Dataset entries
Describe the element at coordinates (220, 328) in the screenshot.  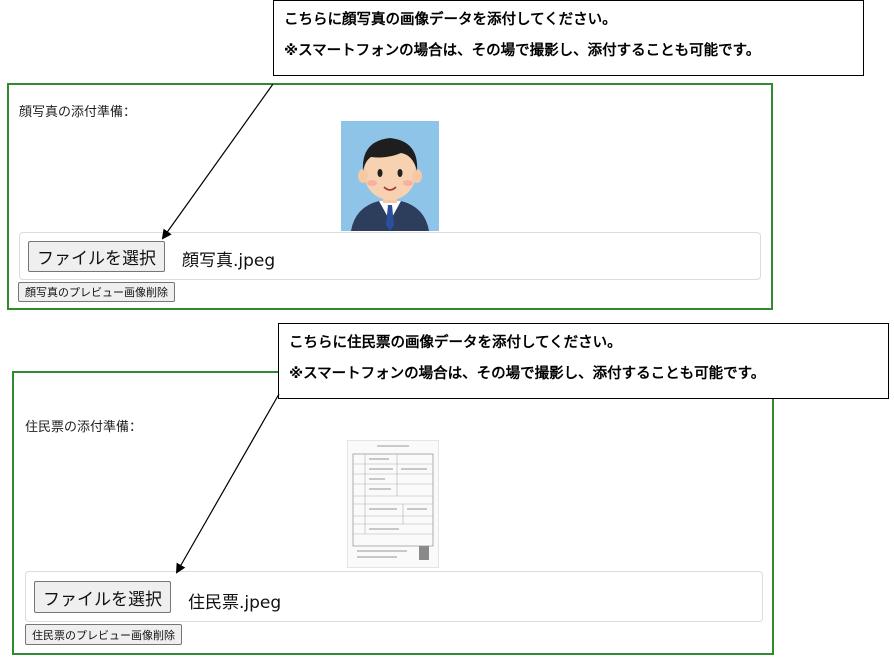
I see `callout-arrows` at that location.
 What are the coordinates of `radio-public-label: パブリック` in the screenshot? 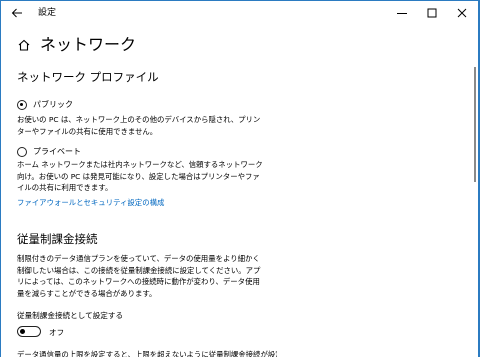 It's located at (53, 104).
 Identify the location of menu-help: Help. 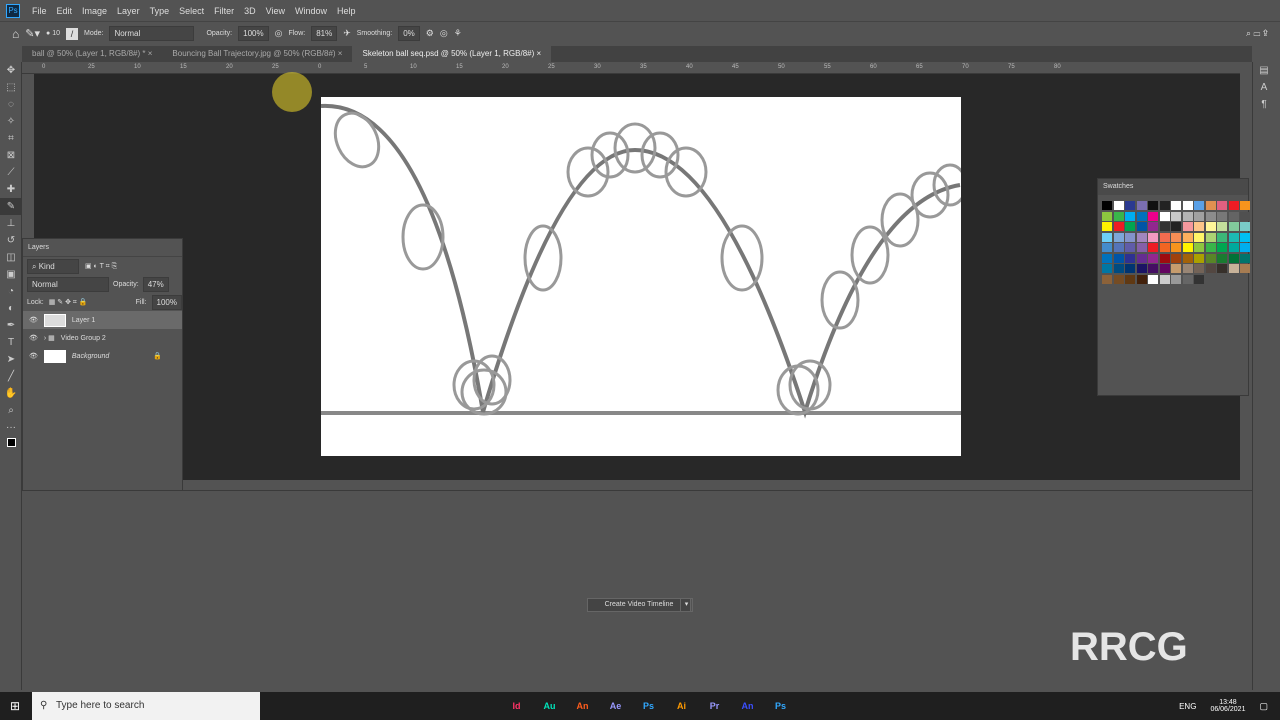
(346, 11).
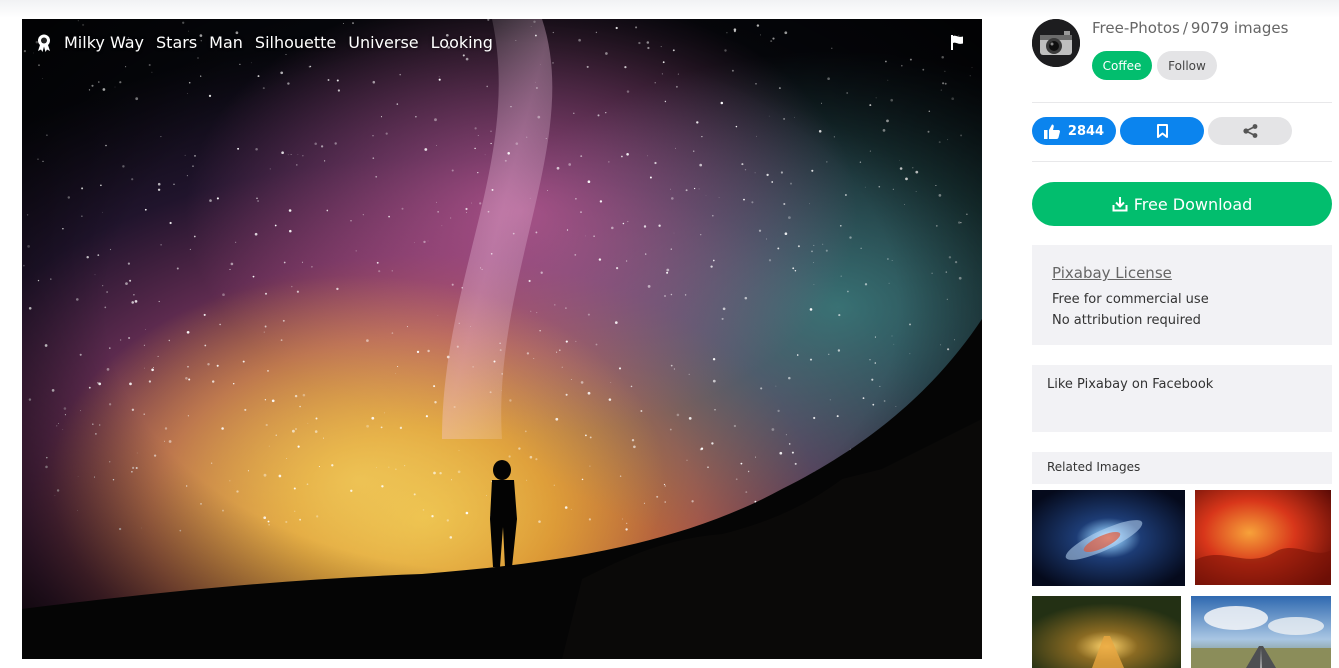  Describe the element at coordinates (1130, 384) in the screenshot. I see `facebook-like-text: Like Pixabay on Facebook` at that location.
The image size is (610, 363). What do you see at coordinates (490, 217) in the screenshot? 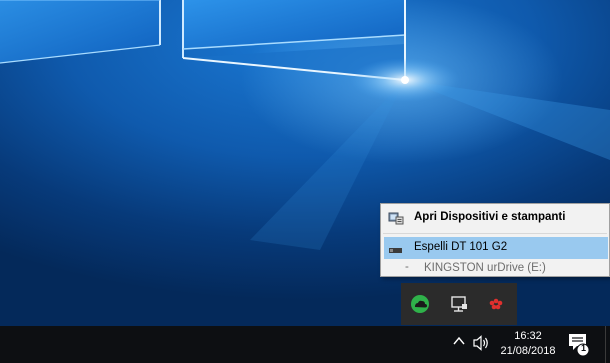
I see `open-devices-printers-label: Apri Dispositivi e stampanti` at bounding box center [490, 217].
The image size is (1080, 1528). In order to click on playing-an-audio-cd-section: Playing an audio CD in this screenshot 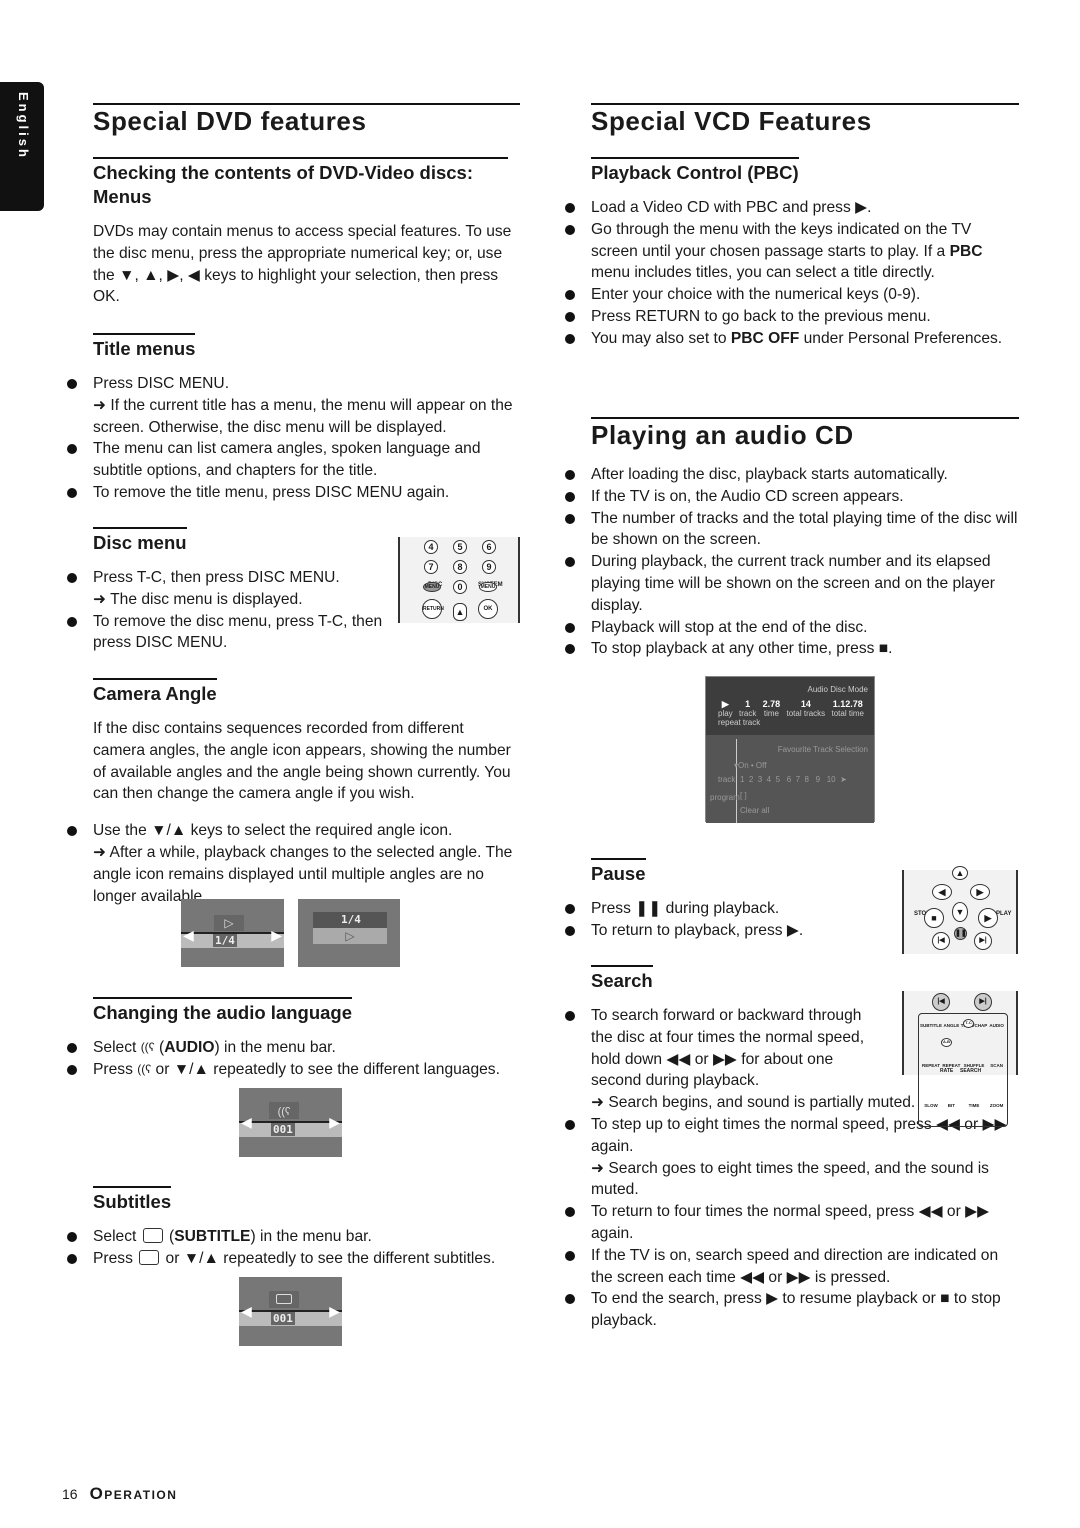, I will do `click(805, 433)`.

[What the task asks]:
Quote the items word for word, from the line containing "Identify the location of menu-help: Help." through the line containing "center [490, 217].", leaving out the pictures.

[Answer section]:
 Identify the location of menu-help: Help. 
(346, 11).
  Describe the element at coordinates (1130, 384) in the screenshot. I see `facebook-like-text: Like Pixabay on Facebook` at that location.
The image size is (610, 363). What do you see at coordinates (490, 217) in the screenshot? 
I see `open-devices-printers-label: Apri Dispositivi e stampanti` at bounding box center [490, 217].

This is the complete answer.